There's a river draining the eastern lake that looks like it must be flowing uphill at one point between the saddle of two hills. Assuming precipitation exceeds evaporation, lakes should rise until they spill over the side.
Did you use the Bryce erosion tools on this? With the spine-like walls and slightly stairstepped channels it kind of looks like you did an iteration of erode, smoothed and then used erode again. Actually the spinewalls seem to come from the eroded tool. It's nice to see someone else using Bryce's erosion tools. On a PC, you have access to some really nice erosion tools, though. GeoControl is probably the best, followed by l3dt, but WorldMachine and Leveller are pretty good too. Probably better than the Bryce tools.
GRASS isn't working for me, so I've taken to playing with a java app called Landserf, and a UNIX toy called Terraform.

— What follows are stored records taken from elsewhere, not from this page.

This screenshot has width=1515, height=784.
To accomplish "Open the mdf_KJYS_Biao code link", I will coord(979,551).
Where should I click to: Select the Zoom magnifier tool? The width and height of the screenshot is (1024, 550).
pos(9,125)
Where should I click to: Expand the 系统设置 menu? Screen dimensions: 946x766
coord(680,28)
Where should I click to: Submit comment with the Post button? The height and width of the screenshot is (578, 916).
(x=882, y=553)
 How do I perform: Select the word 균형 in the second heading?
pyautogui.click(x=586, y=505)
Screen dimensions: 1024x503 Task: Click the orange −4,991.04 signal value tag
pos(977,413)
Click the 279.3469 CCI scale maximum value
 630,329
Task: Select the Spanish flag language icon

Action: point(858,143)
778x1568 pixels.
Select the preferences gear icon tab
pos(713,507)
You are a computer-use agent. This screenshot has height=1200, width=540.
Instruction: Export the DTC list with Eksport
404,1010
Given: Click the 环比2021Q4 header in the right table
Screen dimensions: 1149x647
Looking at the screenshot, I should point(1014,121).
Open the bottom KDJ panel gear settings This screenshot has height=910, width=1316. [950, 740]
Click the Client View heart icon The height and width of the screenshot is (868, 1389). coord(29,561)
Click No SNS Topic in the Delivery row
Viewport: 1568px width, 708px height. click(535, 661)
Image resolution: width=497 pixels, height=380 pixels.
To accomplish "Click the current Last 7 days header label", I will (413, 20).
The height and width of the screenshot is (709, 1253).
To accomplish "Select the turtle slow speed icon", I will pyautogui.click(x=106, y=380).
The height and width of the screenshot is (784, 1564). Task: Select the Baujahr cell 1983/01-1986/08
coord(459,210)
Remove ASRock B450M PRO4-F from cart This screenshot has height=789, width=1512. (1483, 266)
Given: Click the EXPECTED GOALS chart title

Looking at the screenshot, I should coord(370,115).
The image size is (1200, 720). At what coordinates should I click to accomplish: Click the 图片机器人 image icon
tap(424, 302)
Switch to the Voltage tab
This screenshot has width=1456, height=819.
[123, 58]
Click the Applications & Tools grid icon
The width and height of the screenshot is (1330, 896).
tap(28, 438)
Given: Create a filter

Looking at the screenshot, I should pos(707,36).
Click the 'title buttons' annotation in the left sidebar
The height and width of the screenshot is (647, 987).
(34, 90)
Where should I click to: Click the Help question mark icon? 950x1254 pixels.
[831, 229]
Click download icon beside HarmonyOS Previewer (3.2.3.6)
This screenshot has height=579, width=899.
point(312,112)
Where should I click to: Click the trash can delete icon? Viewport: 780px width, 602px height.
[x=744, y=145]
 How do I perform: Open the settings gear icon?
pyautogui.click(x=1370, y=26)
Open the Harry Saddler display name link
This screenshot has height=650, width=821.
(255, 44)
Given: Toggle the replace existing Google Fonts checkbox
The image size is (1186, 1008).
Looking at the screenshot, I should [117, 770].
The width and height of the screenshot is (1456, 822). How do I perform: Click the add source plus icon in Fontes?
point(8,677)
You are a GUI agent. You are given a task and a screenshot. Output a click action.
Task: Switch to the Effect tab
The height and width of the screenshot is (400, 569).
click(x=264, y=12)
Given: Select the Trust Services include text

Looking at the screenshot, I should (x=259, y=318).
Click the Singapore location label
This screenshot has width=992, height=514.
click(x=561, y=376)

Landserf is excellent, I can import RGBA images as 32-bit elevations, and it has some excellent landform extraction tools. If nothing else I might be able to convert my 16-bit pngs into something GRASS can digest. Landserf doesn't really have any hydrology tools, though.
Terraform is a toy, pure and simple, but it's sea-level flattening tool is very useful. Better than the Wilbur exponential filter for creating continental shelves and beaches.
Erosion in terraform is problematic.
MFD flowmap doesn't work. Period. SFD does, but... it's SFD.
The river tool would be better if I could just create a pure river mask with it.
I'm playing with diffusion mediated by a flowmap with... interesting results. On a large scale map, it would make a nice swampland effect. On larger maps it could be masked out to create Chesapeake Bay type areas. Interesting.
What I'd like is an app that I could left click a point on the map and it would shade in the area where a river could conceivably flow from there. Then I could right click inside the shaded area and it would reduce the upstream area to paths a river could reasonably take to get from the first point to this point and then shade the potential downstream area.